"As the light lengthens, so the cold strengthens"
Last weekend was Imbolc, the Celtic festival of new beginnings. Appropriately for a celebration about the growing power of the sun, Saturday in Glastonbury was a stunning day, warm as summer and with a vivid cobolt blue sky. A magic day, full of personal affirmations as we spiralled around the tor and revisited the holy thorn, which we found decorated with pagan tributes of mistletoe as well as a tiny corn angel. Perhaps this is St Brigid, who is patroness of fertility and poetry. As saints go, Brigid seems to have retained remarkable primitive powers. Everywhere she walked, flowers sprang up under her feet. A goddess of poetry, Brigid invented the Ogham alphabet, and on Brigid’s Night 'the sombre hag who took possession of the year at Samain is replaced by the smiling one of hope, full of virginal gaiety, beauty and promise.' Sounds good to me.

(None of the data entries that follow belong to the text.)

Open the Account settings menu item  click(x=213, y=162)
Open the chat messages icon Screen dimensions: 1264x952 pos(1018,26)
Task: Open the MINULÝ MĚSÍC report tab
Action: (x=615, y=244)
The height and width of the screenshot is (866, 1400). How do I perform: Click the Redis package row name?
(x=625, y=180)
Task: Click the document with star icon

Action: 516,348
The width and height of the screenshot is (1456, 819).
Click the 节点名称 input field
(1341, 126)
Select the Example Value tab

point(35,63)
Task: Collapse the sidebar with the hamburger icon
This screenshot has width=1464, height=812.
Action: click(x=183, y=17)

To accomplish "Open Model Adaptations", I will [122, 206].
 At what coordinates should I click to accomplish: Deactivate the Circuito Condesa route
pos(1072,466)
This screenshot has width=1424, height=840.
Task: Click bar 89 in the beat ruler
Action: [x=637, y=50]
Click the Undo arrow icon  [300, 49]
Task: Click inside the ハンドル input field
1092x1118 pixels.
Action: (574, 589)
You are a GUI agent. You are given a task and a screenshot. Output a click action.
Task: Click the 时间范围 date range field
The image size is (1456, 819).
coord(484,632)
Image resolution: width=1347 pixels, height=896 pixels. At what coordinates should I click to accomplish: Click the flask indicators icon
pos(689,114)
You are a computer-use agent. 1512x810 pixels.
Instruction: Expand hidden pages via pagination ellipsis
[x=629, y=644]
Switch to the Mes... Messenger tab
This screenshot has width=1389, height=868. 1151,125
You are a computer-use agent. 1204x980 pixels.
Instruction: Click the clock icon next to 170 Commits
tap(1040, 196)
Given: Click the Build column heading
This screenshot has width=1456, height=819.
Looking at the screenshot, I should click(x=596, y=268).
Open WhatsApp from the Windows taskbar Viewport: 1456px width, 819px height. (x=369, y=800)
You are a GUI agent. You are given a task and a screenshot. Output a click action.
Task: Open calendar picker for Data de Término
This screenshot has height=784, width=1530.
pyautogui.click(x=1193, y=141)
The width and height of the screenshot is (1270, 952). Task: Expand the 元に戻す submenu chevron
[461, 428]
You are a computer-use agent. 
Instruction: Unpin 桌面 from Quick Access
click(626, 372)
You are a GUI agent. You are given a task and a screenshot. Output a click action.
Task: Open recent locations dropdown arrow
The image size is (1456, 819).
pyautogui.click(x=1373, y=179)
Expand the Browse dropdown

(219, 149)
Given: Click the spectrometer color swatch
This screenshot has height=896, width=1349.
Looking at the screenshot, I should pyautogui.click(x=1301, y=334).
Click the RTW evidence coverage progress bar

"I think I've finished book 4" Debby Holt says at our monthly meeting at Emily's. Book 2 - Annie May's Black Book - has only just been launched, and immediately rocketed into the top 50 best sellers, so this deserves celebration.
What else is new. On Monday the Frome Writing Self-Help Group met again, this time meeker and more mutually attentive. Having now come to heel like docile pups after a Barbara Moorhouse training session, we lolloped through the empty spaces of Wendy's projected programme, filling each date with themes and facilitators. The focus remains firmly on self-help; the general feeling is that the group will find its own direction and energy as it develops. Sessions are open to any interested writer but places limited: sign up at the Library to ensure participation. By contrast Frome Writers Circle, now a vintage group compared to the young wine of the FWSHG, in our Tuesday meeting were able to appreciate the advantage of a smaller group: just 4 (excellent) stories shared but with enough time for full discussion.
With my feet back firmly on Somerset soil (how thick and moist the grass looks here)- a contrastive moment from 2 weeks ago. Providencia, uptown Santiago. I'm scurrying across the busy road without waiting for the traffic lights' permission. Bus driver starts honking his horn. Other drivers join in, long fingers on the noisy pulse as they pass. I'm shaking. I wasn't doing anything that dangerous, surely. Why are these latino drivers such sticklers for pedestrian discipline? I find out about the earth tremor later - the horns are used as a quake warning. No wonder I felt shaky.
2 more fragments from my Chile journal:
City girl, small town elder
Reading my friend, writing my life
Yet still unsure what it's all about.
Elusive answers. Maybe the question is the point.
The other is a line from Rilke:
"The future enters us to transform us long before it happens."